ACTIVITY: Go through the listing and set it down exactly, leaving out its pictures.

Top of SUPPLIED ENTRIES

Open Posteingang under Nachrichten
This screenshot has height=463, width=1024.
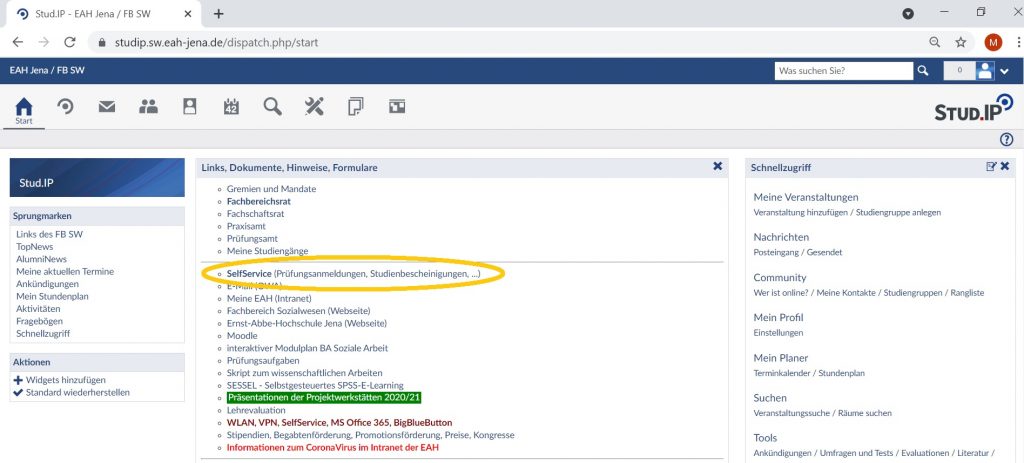[x=776, y=252]
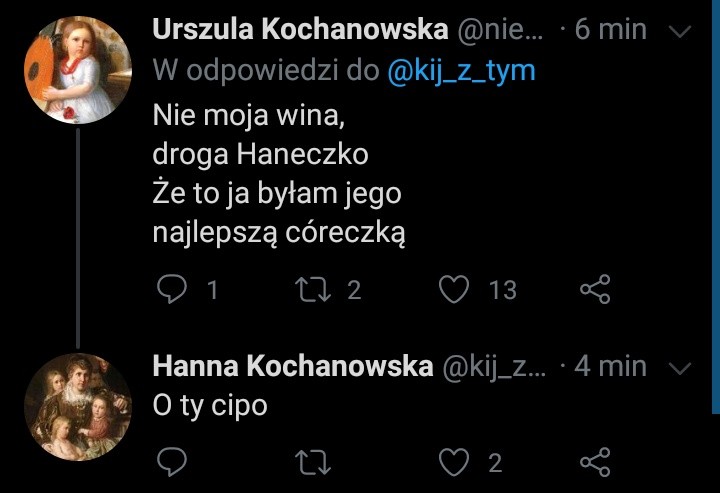Reply to Urszula Kochanowska's tweet
Image resolution: width=720 pixels, height=493 pixels.
tap(173, 290)
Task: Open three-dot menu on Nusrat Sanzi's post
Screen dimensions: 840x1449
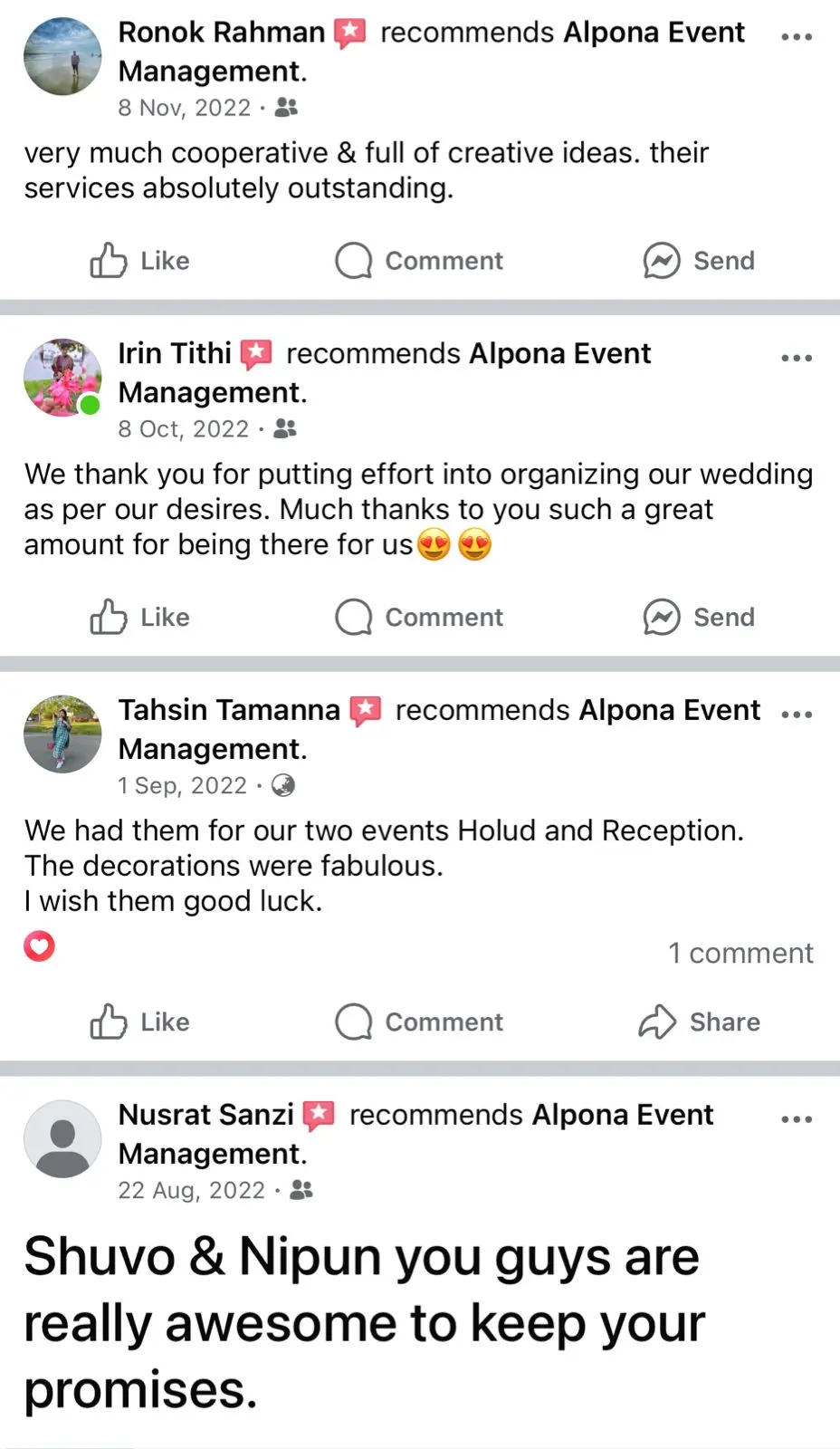Action: tap(796, 1119)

Bottom of SUPPLIED ENTRIES

YOUR RESPONSE:
Open Posteingang under Nachrichten
This screenshot has height=463, width=1024.
[x=776, y=252]
Reply to Urszula Kochanowska's tweet
Image resolution: width=720 pixels, height=493 pixels.
tap(173, 290)
Task: Open three-dot menu on Nusrat Sanzi's post
Screen dimensions: 840x1449
Action: tap(796, 1119)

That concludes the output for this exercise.